Sierra Leone began developing its Integrated Financial Management Information System (IFMIS) in 2005 and started implementing the payroll module in April 2006 in line ministries.
The intention of the government is to rollout IFMIS to 54 Ministries, Departments and Agencies (MDAs) as at December 31, 2016.
More than a decade after the government introduced it, the system is still facing challenges. Even as the Treasury deals with existing challenges in the use of IFMIS within the national government, it is rocked by other storms from issues faced by different agencies regarding the integrated system.
However, review of the Public Financial Management Improvement and Consolidation project (PFMICP) annual report and the physical verification by the Auditor General’s team confirmed that out of the 54 MDAs planned only 30 have been connected.
In its 2016 Annual Report, the Auditor General stated that the remaining 24 MDAs are yet to be connected. “In ascertaining the reasons for the delay in rollout we noted there were hold-ups in procurement especially with international competitive bidding and the World Bank, as it relied on the outcome of the independent assessment of IFMIS conducted by AH Consulting that was to be completed in December 2016” the report says.
Reported items from previous Audit Service Sierra Leone (ASSL) audit reviews reconfirmed and consistent with the most frequently reported issues of poor network connectivity, intermittent power-cuts and ineffective computers
In some instances, operating officers reported that system failures are not addressed on time. This had serious implications for institutions using, or attempting to use, IFMIS on a daily basis.
For example, end-users of IFMIS at the Ministry of Education, Science and Technology (MEST) have not been able to use the system for over a year and nothing has been done to remedy the situation.
Over the years significant sums have been invested by both donor partners and GoSL to reform and improve public financial management. IFMIS is at the centre of these improved arrangements.
Audit review of various documents revealed that at least USD8.9million has been expended to ensure that the government operates under a sound system of public financial management and control.
“However, it is crystal clear that much is yet to be achieved. As of the 30 MDAs to which IFMIS has been connected on-line, only a few are operating to a satisfactory level” the report adds.

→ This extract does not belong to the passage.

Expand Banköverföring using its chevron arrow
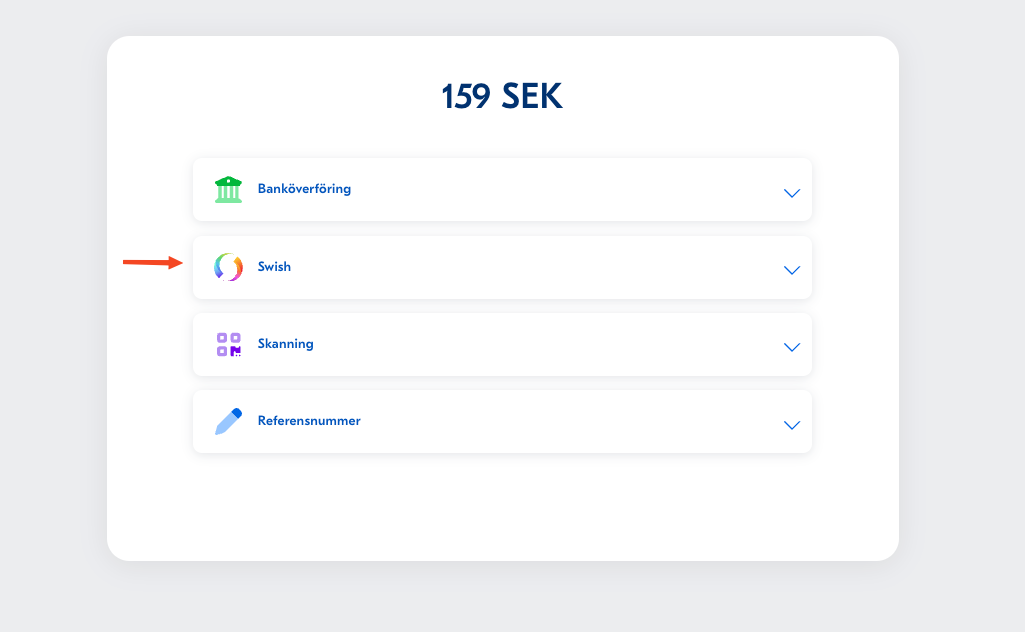The height and width of the screenshot is (632, 1025). tap(792, 193)
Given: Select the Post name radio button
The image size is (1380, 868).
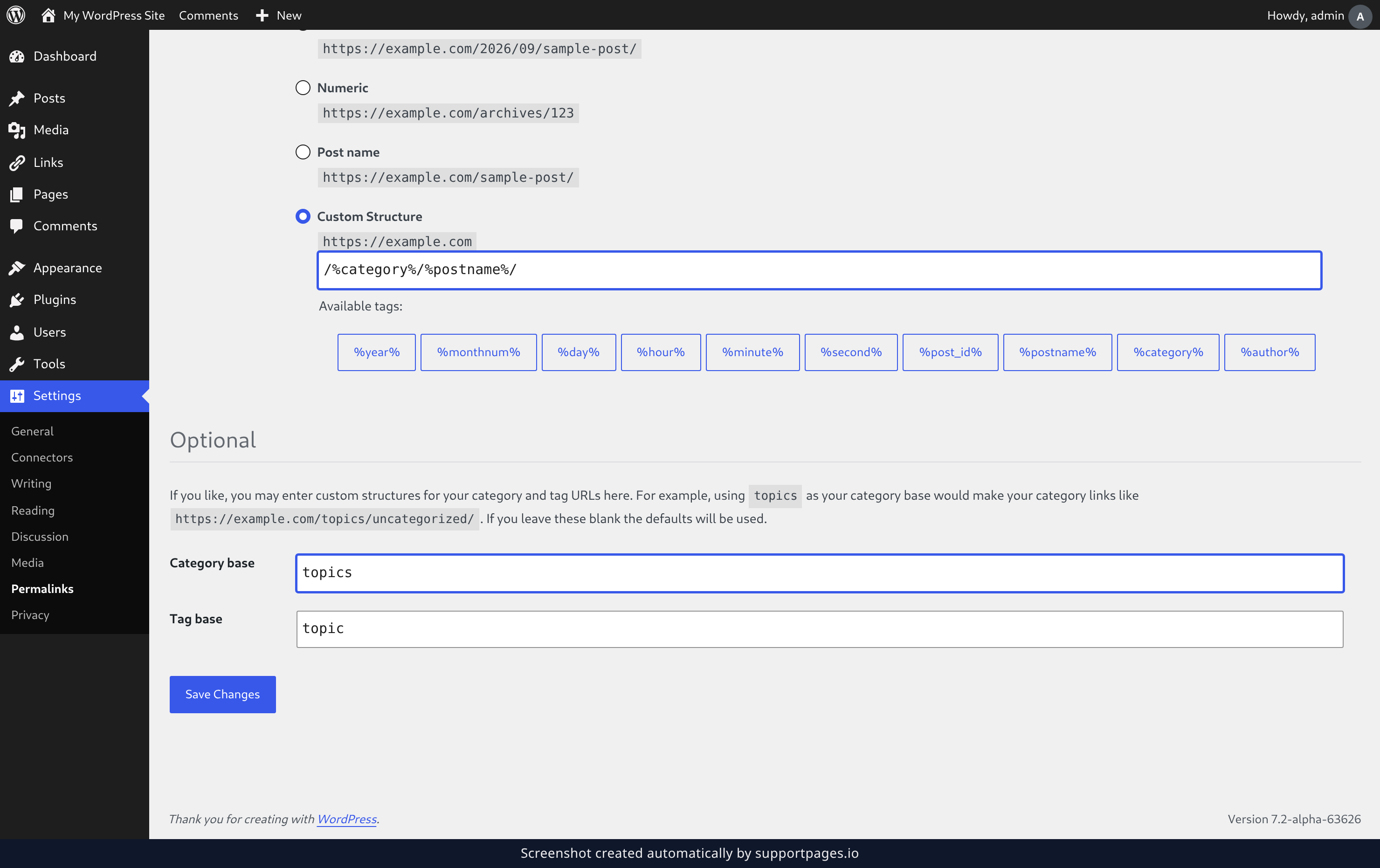Looking at the screenshot, I should tap(303, 152).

On contract management, the auditors reported that they have been auditing and reporting on the weaknesses in contract management for a number of years and their messages have been consistent on the need to pay urgent and focused attention to improving contract management processes and systems across MDAs.
The functionality for contract management is, at the moment, not available in IFMIS, this according to the audit is a major activity in all MDAs. “Not all non-compliance has a financial impact, but some legislative requirements, if not met, may result in the government facing a risk of financial loss through excessive expenditure (uneconomical use of funds), fruitless and wasteful expenditure and lost revenue.”
Still on the audit of IFMIS, the Auditor General states that the government operates a centralized payroll payment process which has been characterised with numerous weaknesses as revealed by their audits over the past years.
Payroll irregularities committed were mainly in respect of salaries paid to staff who have retired and contributions deducted and paid over to the trust for employees without NASSIT numbers within the payroll Civil Service Management system.
These anomalies the audit finds have been made possible because of defects identified in IFMIS. For instance, inclusion of key fields such as the National Social Security Number is not mandatory despite their importance.
The functionality that enables the system to prompt Human Resource Management Office (HRMO) for imminent retirement dates is also lacking, instead HRMO relies on manual systems, which are prone to errors. A typical example is that employee personal identification number (PIN) numbers are assigned manually. An employee pin number is unique to the staff and cannot be given to any other staff even when the staff has retired, died and/or resigned.
There was no evidence of an IT governance structure such as an IT Steering Committee and an IFMIS strategic plan that align the IT goals and objectives with the various MDAs that used the system.
The current structure of the IFMIS does suggest that the Accountant General’s Department (AGD) is not the business owner even though they are the ultimate users of the system.
In Sierra Leone, the outcomes expected have not been fully achieved because of the series of limitations both human and material. Our study showed that financial systems used to record and process transactions installed in key institutions such as the BSL and NRA are not interfaced with IFMIS.